(Saved entries)
=== Begin Enclosure ===
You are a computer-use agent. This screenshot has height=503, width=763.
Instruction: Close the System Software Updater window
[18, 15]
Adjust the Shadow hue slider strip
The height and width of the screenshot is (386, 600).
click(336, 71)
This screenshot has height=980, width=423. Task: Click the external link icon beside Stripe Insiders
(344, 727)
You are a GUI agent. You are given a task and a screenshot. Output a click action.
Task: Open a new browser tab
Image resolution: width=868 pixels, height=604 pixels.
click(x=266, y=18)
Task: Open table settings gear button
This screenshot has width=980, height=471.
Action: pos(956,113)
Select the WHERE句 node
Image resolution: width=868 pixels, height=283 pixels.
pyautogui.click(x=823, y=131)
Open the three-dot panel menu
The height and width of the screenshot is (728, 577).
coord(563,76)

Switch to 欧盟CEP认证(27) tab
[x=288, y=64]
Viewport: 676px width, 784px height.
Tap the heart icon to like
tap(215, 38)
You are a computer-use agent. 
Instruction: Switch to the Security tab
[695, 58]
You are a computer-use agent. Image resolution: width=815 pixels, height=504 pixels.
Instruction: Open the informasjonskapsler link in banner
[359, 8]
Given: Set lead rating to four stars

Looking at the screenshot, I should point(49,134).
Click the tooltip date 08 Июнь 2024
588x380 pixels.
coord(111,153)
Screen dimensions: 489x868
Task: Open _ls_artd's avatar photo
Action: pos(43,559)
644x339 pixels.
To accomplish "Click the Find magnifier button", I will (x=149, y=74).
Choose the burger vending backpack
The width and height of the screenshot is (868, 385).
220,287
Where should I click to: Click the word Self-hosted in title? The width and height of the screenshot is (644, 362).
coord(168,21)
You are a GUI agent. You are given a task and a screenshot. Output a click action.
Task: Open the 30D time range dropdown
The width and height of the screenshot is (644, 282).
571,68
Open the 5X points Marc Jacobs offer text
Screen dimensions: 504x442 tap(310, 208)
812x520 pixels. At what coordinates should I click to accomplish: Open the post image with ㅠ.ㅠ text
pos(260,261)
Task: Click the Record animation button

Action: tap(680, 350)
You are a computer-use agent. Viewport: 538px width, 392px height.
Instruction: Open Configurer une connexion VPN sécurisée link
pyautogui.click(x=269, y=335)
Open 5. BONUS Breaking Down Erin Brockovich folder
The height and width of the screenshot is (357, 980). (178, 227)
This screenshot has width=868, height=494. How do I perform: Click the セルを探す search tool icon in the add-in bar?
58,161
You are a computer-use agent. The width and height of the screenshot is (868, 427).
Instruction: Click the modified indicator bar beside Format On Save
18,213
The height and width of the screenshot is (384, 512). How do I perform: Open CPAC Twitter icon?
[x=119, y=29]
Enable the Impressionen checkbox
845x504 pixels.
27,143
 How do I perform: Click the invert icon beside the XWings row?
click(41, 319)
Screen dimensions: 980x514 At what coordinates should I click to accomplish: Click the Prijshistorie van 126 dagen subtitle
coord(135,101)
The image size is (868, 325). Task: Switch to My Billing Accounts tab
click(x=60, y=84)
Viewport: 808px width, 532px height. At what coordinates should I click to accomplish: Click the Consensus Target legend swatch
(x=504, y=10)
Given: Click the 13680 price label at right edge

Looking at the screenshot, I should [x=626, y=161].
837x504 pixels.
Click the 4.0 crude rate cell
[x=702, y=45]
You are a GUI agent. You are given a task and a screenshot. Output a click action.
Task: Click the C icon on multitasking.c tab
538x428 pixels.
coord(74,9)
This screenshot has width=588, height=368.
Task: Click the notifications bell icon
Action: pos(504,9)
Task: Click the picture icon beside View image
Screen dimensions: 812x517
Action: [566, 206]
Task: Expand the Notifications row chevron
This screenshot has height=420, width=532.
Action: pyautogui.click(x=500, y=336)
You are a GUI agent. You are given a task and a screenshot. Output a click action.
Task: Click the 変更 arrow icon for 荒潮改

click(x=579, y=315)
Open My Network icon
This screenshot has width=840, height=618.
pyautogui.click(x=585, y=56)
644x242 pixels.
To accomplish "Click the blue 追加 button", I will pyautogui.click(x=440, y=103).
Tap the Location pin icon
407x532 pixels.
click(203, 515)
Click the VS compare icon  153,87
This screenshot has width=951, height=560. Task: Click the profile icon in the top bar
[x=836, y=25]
=== End Enclosure ===
Copy out every entry exactly.

Output for this task:
You are a computer-use agent. This screenshot has height=503, width=763.
Instruction: Close the System Software Updater window
[18, 15]
Adjust the Shadow hue slider strip
The height and width of the screenshot is (386, 600).
click(336, 71)
This screenshot has height=980, width=423. Task: Click the external link icon beside Stripe Insiders
(344, 727)
You are a GUI agent. You are given a task and a screenshot. Output a click action.
Task: Open a new browser tab
Image resolution: width=868 pixels, height=604 pixels.
click(x=266, y=18)
Task: Open table settings gear button
This screenshot has width=980, height=471.
Action: pos(956,113)
Select the WHERE句 node
Image resolution: width=868 pixels, height=283 pixels.
pyautogui.click(x=823, y=131)
Open the three-dot panel menu
The height and width of the screenshot is (728, 577).
coord(563,76)

Switch to 欧盟CEP认证(27) tab
[x=288, y=64]
Viewport: 676px width, 784px height.
Tap the heart icon to like
tap(215, 38)
You are a computer-use agent. 
Instruction: Switch to the Security tab
[695, 58]
You are a computer-use agent. Image resolution: width=815 pixels, height=504 pixels.
Instruction: Open the informasjonskapsler link in banner
[359, 8]
Given: Set lead rating to four stars

Looking at the screenshot, I should point(49,134).
Click the tooltip date 08 Июнь 2024
588x380 pixels.
coord(111,153)
Screen dimensions: 489x868
Task: Open _ls_artd's avatar photo
Action: pos(43,559)
644x339 pixels.
To accomplish "Click the Find magnifier button", I will (x=149, y=74).
Choose the burger vending backpack
The width and height of the screenshot is (868, 385).
220,287
Where should I click to: Click the word Self-hosted in title? The width and height of the screenshot is (644, 362).
coord(168,21)
You are a GUI agent. You are given a task and a screenshot. Output a click action.
Task: Open the 30D time range dropdown
The width and height of the screenshot is (644, 282).
571,68
Open the 5X points Marc Jacobs offer text
Screen dimensions: 504x442 tap(310, 208)
812x520 pixels. At what coordinates should I click to accomplish: Open the post image with ㅠ.ㅠ text
pos(260,261)
Task: Click the Record animation button

Action: tap(680, 350)
You are a computer-use agent. Viewport: 538px width, 392px height.
Instruction: Open Configurer une connexion VPN sécurisée link
pyautogui.click(x=269, y=335)
Open 5. BONUS Breaking Down Erin Brockovich folder
The height and width of the screenshot is (357, 980). (178, 227)
This screenshot has width=868, height=494. How do I perform: Click the セルを探す search tool icon in the add-in bar?
58,161
You are a computer-use agent. The width and height of the screenshot is (868, 427).
Instruction: Click the modified indicator bar beside Format On Save
18,213
The height and width of the screenshot is (384, 512). How do I perform: Open CPAC Twitter icon?
[x=119, y=29]
Enable the Impressionen checkbox
845x504 pixels.
27,143
 How do I perform: Click the invert icon beside the XWings row?
click(41, 319)
Screen dimensions: 980x514 At what coordinates should I click to accomplish: Click the Prijshistorie van 126 dagen subtitle
coord(135,101)
The image size is (868, 325). Task: Switch to My Billing Accounts tab
click(x=60, y=84)
Viewport: 808px width, 532px height. At what coordinates should I click to accomplish: Click the Consensus Target legend swatch
(x=504, y=10)
Given: Click the 13680 price label at right edge

Looking at the screenshot, I should [x=626, y=161].
837x504 pixels.
Click the 4.0 crude rate cell
[x=702, y=45]
You are a GUI agent. You are given a task and a screenshot. Output a click action.
Task: Click the C icon on multitasking.c tab
538x428 pixels.
coord(74,9)
This screenshot has width=588, height=368.
Task: Click the notifications bell icon
Action: pos(504,9)
Task: Click the picture icon beside View image
Screen dimensions: 812x517
Action: [566, 206]
Task: Expand the Notifications row chevron
This screenshot has height=420, width=532.
Action: pyautogui.click(x=500, y=336)
You are a GUI agent. You are given a task and a screenshot. Output a click action.
Task: Click the 変更 arrow icon for 荒潮改

click(x=579, y=315)
Open My Network icon
This screenshot has width=840, height=618.
pyautogui.click(x=585, y=56)
644x242 pixels.
To accomplish "Click the blue 追加 button", I will pyautogui.click(x=440, y=103).
Tap the Location pin icon
407x532 pixels.
click(203, 515)
Click the VS compare icon  153,87
This screenshot has width=951, height=560. Task: Click the profile icon in the top bar
[x=836, y=25]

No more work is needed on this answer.